5. The difference is
multiplied by the hospital's Medicaid case mix index.
6. The adjusted difference is multiplied by
the number of Medicaid discharges at the hospital for the most recent fiscal
year.
7. The result is the amount
of the annual State Operated Teaching Hospital Adjustment.
8. Payment is made on an annual basis before
the end of the state fiscal year (June 30).

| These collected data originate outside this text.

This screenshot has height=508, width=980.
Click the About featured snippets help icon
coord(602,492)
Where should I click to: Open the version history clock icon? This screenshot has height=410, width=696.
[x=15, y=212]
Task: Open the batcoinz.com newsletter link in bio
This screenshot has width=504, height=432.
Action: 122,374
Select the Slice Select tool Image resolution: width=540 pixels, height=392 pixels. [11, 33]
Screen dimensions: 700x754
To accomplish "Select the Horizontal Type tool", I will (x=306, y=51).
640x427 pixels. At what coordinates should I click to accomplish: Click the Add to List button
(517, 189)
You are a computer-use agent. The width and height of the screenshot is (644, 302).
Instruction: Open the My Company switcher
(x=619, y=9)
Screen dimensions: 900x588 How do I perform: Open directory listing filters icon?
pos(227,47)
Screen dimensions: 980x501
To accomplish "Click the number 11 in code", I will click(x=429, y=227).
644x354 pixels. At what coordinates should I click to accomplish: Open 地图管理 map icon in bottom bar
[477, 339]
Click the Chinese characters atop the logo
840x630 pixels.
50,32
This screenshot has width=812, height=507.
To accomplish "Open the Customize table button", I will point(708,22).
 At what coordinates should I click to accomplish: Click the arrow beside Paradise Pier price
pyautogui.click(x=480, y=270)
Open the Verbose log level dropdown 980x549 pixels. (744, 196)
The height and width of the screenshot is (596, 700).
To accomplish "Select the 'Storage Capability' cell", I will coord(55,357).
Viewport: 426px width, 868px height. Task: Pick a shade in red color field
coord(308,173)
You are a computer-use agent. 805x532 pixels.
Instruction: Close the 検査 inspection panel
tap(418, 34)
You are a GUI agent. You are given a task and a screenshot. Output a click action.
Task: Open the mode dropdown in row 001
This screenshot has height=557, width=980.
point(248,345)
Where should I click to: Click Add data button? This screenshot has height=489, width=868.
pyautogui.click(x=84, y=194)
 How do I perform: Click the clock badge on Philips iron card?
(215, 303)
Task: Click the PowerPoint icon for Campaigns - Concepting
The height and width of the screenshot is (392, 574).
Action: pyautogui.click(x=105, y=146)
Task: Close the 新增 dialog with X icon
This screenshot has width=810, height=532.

9. Effective for state fiscal year 2016 and
forward, the state may elect to use the most recent cost report available as of
June 30 if the audited cost report is more than 2 years old as of June 30 for
the above calculation.
250.624
Non-State Public Hospital
Inpatient Adjustment
All Arkansas non-state government-owned or operated acute care
and critical access hospitals (that is, all acute care and critical access
government hospitals within the state of Arkansas that are neither owned nor
operated by the state of Arkansas) shall qualify for a public hospital
inpatient rate adjustment.
A. The
adjustment shall result in total payments to each hospital that are equal to
but not in excess of the individual facility's Medicare-related upper payment
limit, as prescribed in
42 CFR
§
447.272. The adjustment shall be
calculated as follows.
1. Using data from the
hospital's most recent audited cost report, Arkansas Medicaid shall determine
each eligible non-state public hospital's base Medicare per discharge rate and
its base Medicaid per discharge rate a. Base Medicare and Medicaid per
discharge rates will include respective Case Mix Index (CMI) adjustments in
order to neutralize the impact of the differential between Medicare and
Medicaid case mixes.
b. Arkansas Medicaid will
use the date of the Medicaid Notice of Provider Reimbursement (NPR) received by
the Division of Medical Services from the Medicare Intermediary to determine
the most recent audited cost report period for rate adjustment
purposes.
c. The most current
audited cost report period is used when an earlier period's NPR is finalized
after a later period's.
d. In order
to be used to calculate the rate adjustment amount, the Medicaid NPR received
from the Medicare Intermediary must be dated before July 1 of the state fiscal
year (SFY) for which the adjustment payments will be made.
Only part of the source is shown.